Tuesday, January 8, 2008

l'aventure du moustache commence!

day four.
now, for whatever reason i'm not quite sure, i thought it would be great to start off the new year by trying to grow a moustache (and, yes, i will use the french spelling of it from here on out...  because i feel the "o" adds a certain amount of european arrogance to my stupid little project).  while my facial hair tends to usually come in rather sparse and generally unattractive patches, i have at one point managed to grow a beard, albeit the creation more or less functioned as facsimile for an emaciated ferret glued to my chin and neck.  the bottom line goes as follows:  at twenty one years of age, how can i claim myself any sort of frenchman if i've never sported a proper moustache?  herein, the chronicling commences.  
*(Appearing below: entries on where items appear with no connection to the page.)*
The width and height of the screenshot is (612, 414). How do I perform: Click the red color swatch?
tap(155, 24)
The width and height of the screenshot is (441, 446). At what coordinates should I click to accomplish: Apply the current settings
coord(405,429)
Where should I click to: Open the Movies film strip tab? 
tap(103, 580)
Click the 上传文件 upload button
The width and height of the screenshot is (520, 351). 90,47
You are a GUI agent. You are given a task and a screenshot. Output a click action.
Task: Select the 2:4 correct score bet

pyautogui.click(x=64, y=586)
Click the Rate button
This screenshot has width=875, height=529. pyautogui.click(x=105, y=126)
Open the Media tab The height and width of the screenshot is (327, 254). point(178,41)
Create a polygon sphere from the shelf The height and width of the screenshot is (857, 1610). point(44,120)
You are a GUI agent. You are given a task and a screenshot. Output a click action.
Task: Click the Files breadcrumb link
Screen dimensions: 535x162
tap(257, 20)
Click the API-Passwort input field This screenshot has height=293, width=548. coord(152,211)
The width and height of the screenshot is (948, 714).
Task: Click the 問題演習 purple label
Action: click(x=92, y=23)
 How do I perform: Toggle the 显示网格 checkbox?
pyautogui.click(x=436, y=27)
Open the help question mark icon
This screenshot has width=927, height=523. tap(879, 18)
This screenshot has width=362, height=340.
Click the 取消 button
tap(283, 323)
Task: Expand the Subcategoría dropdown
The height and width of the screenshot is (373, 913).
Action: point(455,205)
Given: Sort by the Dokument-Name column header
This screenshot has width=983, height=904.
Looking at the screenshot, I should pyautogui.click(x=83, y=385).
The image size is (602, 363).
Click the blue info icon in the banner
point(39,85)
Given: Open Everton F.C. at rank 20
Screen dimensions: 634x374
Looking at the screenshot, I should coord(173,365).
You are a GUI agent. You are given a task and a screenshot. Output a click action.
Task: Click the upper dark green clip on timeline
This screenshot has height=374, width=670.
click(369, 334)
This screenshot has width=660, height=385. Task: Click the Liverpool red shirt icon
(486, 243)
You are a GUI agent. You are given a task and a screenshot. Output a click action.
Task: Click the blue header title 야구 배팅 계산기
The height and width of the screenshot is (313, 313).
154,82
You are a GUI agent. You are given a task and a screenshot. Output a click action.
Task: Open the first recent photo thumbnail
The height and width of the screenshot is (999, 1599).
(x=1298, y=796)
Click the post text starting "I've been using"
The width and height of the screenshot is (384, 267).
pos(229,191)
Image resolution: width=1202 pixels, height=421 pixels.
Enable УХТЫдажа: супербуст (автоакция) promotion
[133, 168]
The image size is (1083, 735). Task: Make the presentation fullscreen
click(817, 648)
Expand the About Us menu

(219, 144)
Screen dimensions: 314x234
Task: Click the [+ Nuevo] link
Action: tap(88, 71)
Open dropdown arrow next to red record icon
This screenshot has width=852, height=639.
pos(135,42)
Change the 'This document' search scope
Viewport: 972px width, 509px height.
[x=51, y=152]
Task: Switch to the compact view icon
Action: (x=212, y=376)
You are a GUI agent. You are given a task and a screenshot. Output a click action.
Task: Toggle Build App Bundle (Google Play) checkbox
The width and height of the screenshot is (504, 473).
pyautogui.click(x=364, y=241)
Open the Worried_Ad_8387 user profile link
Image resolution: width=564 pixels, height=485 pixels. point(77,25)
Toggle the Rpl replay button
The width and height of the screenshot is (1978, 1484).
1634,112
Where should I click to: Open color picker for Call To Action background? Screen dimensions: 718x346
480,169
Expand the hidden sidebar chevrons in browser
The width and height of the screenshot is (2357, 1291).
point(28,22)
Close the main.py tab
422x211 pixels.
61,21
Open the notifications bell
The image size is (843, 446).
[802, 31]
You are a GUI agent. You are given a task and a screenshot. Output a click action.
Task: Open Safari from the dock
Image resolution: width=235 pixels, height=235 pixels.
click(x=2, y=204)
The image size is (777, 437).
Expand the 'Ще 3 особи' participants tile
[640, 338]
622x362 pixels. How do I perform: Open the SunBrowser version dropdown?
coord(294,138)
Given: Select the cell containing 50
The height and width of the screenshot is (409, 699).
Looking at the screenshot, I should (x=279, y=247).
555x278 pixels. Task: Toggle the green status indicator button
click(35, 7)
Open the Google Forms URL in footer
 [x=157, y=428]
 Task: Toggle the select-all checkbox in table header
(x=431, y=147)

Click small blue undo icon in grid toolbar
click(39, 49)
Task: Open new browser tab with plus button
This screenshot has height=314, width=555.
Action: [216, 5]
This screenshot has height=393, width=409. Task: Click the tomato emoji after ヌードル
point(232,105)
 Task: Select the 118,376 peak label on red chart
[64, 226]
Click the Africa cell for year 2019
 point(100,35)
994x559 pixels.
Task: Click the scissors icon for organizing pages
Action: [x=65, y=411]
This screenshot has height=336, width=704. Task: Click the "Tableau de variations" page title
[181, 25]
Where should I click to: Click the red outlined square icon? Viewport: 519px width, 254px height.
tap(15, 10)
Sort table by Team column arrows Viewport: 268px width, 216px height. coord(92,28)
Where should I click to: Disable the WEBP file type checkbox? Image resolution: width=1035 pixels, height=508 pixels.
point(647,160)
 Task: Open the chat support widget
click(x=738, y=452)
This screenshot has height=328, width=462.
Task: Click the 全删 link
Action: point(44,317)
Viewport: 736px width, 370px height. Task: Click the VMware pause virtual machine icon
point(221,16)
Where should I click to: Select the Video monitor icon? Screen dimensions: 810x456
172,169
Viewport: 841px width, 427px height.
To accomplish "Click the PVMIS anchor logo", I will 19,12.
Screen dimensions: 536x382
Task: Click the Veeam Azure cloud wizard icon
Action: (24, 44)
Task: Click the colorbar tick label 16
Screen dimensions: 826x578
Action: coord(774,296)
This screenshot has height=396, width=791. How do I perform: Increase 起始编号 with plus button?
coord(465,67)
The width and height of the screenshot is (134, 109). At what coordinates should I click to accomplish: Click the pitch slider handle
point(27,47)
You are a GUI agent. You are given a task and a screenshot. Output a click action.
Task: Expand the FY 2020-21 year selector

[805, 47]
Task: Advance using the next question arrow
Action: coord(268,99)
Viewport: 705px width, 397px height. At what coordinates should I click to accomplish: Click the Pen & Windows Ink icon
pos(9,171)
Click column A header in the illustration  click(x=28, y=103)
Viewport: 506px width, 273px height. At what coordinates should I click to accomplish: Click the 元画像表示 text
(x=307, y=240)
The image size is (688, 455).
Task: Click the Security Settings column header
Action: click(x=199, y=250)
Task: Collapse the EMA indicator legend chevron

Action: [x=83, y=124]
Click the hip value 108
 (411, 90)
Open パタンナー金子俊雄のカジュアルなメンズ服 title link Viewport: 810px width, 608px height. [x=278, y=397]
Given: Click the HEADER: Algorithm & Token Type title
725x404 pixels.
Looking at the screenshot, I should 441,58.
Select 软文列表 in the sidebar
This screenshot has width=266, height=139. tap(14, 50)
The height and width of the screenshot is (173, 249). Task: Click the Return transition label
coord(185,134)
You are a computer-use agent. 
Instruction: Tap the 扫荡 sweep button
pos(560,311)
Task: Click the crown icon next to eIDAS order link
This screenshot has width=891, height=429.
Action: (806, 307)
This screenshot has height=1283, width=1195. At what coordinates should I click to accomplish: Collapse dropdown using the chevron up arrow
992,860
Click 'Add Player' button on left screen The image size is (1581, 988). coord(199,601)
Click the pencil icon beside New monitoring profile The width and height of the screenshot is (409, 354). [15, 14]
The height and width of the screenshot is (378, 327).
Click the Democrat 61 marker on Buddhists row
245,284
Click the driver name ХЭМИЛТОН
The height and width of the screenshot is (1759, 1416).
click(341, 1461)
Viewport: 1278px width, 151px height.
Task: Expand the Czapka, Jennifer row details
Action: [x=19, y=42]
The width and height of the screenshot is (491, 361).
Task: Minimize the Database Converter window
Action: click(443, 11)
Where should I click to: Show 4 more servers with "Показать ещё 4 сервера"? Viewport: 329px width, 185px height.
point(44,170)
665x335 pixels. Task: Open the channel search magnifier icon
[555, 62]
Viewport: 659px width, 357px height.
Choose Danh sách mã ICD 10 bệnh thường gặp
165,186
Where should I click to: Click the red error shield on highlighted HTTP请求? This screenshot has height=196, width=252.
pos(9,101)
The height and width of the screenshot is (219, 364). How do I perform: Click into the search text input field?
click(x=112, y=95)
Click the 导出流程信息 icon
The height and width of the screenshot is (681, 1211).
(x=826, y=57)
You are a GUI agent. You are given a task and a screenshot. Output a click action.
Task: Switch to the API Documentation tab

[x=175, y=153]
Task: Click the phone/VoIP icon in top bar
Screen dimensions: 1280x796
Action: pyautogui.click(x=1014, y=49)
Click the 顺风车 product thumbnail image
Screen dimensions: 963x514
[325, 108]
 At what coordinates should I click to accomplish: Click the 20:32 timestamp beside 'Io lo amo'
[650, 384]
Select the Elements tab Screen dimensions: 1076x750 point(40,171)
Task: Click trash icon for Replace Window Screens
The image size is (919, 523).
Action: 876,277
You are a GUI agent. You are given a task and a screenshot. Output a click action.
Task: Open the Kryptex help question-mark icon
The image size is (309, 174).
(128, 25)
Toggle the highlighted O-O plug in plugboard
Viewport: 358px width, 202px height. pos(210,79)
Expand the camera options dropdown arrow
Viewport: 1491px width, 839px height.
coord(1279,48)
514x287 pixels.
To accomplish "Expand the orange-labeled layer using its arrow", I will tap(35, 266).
day four exhibits the beginning phase of the moustache.  upon close inspection of this pale, pale... pale upper lip, one can faintly trace the outline of a blonde-ish follical explosion... like those first triumphant springtime blades of grass that fight their way up through the cold and break through their snowy prison to breathe in the chill, sunny air... or... what?  that doesn't happen.  grass doesn't grow through the snow.  what a horrible attempt at creating an epic metaphor.  regardless--the show is on the road here.  

i'm into it.

three things

1.  after being on tour and taking in little more than a steady diet of cheap tortilla chips and tostidos brand salsa provided by cheap promoters who have a very limited and weak understanding of what a proper vegan meal consists of, what used to be a simple late night snack has now turned into a somewhat maudlin recollection of the glory days.  

2.  walking down the street in the rain this morning, i closed my eyes and transported myself in true tralfamadorian fashion back to june of 2006.  i opened them back up and i was standing at the top of the hill in a small town in france, waiting with my father before the sunrise for the bus to pick us up, to start on yet another journey through the countryside.  everything was so silent and still that the mist in the air just seemed to hang, as if suspended in time.

3.  enjoy your worries; you may never have them again.



Monday, January 7, 2008

the sky is falling.

01.07.08.  64 degrees fahrenheit in chicago with a severe thunderstorm warning in effect.  never in my life did i believe i would be sitting on my front stoop playing guitar in a t-shirt on a chicago winter's day.  it boggles my mind that some people still believe that global warming is some sort of conspiratorial myth.  just now--pouring rain, lightning, and a thunderclap that resonated for what seemed like minutes.